No clue what he is babbling about. LFS/BLFS is active. FreeBSD doesn't have that. I am sorry but Linux is the better tinker-toy. I understand this upsets the BSD folks, but it is simply how it is. Granted, systemd and the corporatification took a huge toll into the Linux ecosystem but even now as it is in some ruins (KDE devs recently decreed that xorg will die and they will aid in the process of killing off xorg, by forcing everyone into wayland), it is still much more active as a tinker-toy. That's simply how it is.

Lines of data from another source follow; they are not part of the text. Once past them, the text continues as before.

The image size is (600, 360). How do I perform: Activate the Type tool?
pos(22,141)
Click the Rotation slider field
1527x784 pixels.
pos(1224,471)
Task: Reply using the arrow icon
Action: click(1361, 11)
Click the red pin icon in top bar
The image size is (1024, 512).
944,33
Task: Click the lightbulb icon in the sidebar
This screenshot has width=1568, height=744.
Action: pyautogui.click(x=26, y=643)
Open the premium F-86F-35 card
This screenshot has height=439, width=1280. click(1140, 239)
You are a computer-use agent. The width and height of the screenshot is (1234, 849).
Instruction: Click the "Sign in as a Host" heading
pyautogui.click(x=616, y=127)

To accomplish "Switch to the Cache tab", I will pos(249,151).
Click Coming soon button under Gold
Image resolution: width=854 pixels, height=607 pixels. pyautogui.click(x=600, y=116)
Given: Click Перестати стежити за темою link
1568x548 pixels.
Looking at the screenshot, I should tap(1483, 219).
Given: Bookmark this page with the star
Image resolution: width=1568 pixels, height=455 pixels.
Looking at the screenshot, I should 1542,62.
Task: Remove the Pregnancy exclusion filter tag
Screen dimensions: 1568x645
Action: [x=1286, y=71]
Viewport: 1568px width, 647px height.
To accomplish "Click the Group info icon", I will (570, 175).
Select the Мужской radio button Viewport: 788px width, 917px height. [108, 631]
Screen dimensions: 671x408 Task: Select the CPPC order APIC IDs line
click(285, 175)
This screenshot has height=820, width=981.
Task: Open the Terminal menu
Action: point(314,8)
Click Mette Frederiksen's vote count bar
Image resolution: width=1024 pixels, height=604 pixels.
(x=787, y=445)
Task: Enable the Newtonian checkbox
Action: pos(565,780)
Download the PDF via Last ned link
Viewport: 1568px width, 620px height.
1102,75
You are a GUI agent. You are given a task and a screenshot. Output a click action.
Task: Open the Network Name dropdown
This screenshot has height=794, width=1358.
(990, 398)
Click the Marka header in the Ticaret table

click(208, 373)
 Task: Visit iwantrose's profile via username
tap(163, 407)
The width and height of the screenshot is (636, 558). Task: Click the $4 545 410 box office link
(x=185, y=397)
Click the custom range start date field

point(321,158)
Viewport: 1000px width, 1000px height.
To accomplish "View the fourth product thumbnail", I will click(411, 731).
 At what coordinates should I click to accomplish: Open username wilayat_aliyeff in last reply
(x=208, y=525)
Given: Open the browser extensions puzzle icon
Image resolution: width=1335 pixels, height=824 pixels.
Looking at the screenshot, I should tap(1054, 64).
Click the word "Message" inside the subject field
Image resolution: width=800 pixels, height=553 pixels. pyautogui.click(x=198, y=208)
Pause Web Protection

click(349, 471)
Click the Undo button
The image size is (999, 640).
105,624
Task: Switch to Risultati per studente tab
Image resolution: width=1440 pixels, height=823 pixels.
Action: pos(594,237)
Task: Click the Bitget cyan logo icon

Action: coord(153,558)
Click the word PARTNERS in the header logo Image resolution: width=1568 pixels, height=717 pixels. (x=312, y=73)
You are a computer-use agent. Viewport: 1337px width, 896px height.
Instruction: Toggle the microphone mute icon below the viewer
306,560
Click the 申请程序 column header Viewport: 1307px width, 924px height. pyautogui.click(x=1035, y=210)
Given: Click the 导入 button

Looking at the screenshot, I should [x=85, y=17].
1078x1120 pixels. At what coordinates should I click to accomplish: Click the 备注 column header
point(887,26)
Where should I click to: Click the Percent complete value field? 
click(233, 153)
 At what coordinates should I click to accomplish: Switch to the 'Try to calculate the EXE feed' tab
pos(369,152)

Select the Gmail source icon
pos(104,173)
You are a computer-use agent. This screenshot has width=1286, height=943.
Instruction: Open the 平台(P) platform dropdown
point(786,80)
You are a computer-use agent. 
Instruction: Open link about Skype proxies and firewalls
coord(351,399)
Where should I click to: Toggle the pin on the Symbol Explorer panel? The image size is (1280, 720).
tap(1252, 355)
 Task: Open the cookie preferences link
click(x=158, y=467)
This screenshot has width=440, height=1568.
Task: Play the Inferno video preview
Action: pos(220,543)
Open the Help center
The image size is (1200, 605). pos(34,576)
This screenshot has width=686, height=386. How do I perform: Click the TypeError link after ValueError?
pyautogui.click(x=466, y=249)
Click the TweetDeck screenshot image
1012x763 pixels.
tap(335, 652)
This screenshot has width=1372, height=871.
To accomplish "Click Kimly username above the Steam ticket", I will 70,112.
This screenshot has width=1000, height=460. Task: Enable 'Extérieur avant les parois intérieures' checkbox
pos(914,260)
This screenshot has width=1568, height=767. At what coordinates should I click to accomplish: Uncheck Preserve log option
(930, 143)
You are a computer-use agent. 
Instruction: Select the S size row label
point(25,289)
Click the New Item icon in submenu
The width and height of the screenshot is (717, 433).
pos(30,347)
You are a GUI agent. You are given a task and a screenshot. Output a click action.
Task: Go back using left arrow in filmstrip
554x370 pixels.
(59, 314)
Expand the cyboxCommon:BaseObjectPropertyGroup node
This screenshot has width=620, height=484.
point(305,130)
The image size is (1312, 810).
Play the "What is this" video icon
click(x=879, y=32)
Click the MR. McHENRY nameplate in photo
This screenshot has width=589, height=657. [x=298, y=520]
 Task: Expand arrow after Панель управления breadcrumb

I recall many years ago NetBSD on the mailing list pointed out that Linux now runs on more toasters than NetBSD. This is simply the power of tinkerification.
> Please keep FreeBSD the kind of place where thoughtful engineering is welcome without ego battles
K - for the three or four users worldwide.
> There’s also the practical side: keep the doors open with hardware vendors like Dell and HPE, so FreeBSD remains a first-class citizen.
Except that Linux supports more hardware. I am sorry FreeBSD people - there is reality. We can't offset and ignore it.
> My hope is simple: that you stay different. Not in the way that shouts for attention, but in the way that earns trust.
TempleOS also exists.
I think it is much more different than any of the BSDs.
> If someone wants hype or the latest shiny thing every month, they have Linux.
Right - and you don't have to go that route either. Imagine there is choice on Linux. I can run Linux without systemd - there is no problem with that. I don't need GNOME or KDE asking-for-donation begging devs killing xorg either. (Admittedly GTK and QT seem to be the only really surviving oldschool desktop GUIs and GTK is really unusuable nowadays.)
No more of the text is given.